Incorporating electroporation-related conductivity changes into models for the calculation of the electric field distribution in tissue

Abstract

Electroporation is a phenomenon caused by externally applied high-intensity electric field to cells that results in the increase of cell membrane permeability to ions and various molecules such as drugs or DNA. In vivo tissue electroporation is the basis for electochemotherapy and electrogenetherapy. Apart from the increased membrane permeability which is observed long after the delivery of electric pulses, there is experimental evidence that, during the application of membrane permeabilizing electric pulses electric conductivity of tissue increases. In this work we use 3D finite-element modeling approach to investigate the difference in electroporated tissue volume when tissue conductivity change due to electroporation is taken into account vs. constant conductivity case. We modeled needle electrodes and assumed that tissue has sigmoid-like conductivity dependence on electric field intensity.

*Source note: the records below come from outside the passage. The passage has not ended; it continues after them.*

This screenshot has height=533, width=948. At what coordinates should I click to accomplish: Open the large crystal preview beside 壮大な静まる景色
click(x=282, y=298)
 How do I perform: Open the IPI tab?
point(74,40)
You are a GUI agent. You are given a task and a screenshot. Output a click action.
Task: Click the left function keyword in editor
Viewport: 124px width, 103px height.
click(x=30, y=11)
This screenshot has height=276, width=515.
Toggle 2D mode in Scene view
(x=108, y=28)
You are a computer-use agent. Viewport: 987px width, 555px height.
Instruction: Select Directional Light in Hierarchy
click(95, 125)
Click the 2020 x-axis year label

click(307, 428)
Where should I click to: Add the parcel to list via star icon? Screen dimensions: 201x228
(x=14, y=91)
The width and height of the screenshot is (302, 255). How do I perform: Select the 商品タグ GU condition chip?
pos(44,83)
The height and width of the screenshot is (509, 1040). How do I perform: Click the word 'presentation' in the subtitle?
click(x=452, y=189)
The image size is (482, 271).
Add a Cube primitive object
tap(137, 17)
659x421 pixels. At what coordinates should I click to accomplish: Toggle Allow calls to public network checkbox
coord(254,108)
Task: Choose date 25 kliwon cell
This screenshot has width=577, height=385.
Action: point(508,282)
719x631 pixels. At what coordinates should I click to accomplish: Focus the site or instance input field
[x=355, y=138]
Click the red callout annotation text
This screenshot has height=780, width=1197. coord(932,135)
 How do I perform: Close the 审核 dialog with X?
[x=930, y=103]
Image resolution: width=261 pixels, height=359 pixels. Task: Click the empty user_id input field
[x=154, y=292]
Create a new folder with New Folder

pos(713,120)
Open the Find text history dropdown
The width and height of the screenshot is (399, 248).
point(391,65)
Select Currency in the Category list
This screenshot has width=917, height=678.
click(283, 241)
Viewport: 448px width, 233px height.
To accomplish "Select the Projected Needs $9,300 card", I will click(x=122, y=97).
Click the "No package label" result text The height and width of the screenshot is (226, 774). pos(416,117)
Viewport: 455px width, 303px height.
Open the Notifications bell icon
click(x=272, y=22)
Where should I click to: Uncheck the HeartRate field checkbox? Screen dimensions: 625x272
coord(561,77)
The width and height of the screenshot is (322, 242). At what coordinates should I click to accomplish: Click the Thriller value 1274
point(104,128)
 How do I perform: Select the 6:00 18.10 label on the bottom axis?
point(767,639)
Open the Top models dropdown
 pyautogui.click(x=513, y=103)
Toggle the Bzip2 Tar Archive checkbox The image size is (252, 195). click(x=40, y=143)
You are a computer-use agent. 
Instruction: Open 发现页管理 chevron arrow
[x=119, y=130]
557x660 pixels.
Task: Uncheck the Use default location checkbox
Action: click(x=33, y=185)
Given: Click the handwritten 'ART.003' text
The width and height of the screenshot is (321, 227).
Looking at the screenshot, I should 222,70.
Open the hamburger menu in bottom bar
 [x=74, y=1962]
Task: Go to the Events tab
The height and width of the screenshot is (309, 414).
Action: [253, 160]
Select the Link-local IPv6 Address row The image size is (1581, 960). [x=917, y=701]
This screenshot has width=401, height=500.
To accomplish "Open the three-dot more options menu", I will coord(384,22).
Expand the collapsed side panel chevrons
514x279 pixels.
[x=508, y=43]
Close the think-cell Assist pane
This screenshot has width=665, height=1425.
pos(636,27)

Our numerical studies showed that taking into account dependence of tissue conductivity on electric field intensity affects the electric field distribution in tissue and in consequence irreversibly and reversibly electroporated regions. For model validation we calculated the reaction current and compared it with results of previous study where current was measured during in vivo tissue electroporation on experimental animals. We found reasonably close match between the calculated current in our nonlinear model and current measured in the experiment. © 2010 International Federation for Medical and Biological Engineering.